Supplied entries:
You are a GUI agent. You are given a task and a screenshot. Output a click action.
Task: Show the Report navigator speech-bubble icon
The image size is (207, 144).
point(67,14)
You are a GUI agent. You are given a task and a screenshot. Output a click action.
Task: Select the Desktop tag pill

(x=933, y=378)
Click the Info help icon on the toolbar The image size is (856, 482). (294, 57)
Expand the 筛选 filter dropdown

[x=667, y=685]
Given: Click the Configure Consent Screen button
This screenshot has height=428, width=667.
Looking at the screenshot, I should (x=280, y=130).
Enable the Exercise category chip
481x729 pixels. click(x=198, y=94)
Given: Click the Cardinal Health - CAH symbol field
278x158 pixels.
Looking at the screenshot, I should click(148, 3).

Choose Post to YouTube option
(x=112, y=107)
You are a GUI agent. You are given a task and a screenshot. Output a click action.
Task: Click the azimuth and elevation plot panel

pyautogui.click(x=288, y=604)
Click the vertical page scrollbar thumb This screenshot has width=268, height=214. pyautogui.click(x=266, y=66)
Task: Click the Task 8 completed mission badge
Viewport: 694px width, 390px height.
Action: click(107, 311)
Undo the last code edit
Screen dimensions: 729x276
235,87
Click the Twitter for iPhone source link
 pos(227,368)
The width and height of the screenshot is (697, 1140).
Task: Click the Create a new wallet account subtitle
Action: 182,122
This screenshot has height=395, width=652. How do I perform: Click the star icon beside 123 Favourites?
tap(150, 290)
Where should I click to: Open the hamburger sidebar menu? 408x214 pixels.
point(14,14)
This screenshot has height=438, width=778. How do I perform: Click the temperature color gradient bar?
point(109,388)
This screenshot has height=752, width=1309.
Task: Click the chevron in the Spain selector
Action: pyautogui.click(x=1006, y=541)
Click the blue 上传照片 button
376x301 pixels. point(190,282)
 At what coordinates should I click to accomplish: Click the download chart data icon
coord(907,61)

Problem to work on:
Up to and including the line with "Click the vertical", transcribe the entries above exactly, starting from their first line.

Your response:
You are a GUI agent. You are given a task and a screenshot. Output a click action.
Task: Show the Report navigator speech-bubble icon
The image size is (207, 144).
point(67,14)
You are a GUI agent. You are given a task and a screenshot. Output a click action.
Task: Select the Desktop tag pill

(x=933, y=378)
Click the Info help icon on the toolbar The image size is (856, 482). (294, 57)
Expand the 筛选 filter dropdown

[x=667, y=685]
Given: Click the Configure Consent Screen button
This screenshot has height=428, width=667.
Looking at the screenshot, I should (x=280, y=130).
Enable the Exercise category chip
481x729 pixels. click(x=198, y=94)
Given: Click the Cardinal Health - CAH symbol field
278x158 pixels.
Looking at the screenshot, I should click(148, 3).

Choose Post to YouTube option
(x=112, y=107)
You are a GUI agent. You are given a task and a screenshot. Output a click action.
Task: Click the azimuth and elevation plot panel

pyautogui.click(x=288, y=604)
Click the vertical page scrollbar thumb This screenshot has width=268, height=214. pyautogui.click(x=266, y=66)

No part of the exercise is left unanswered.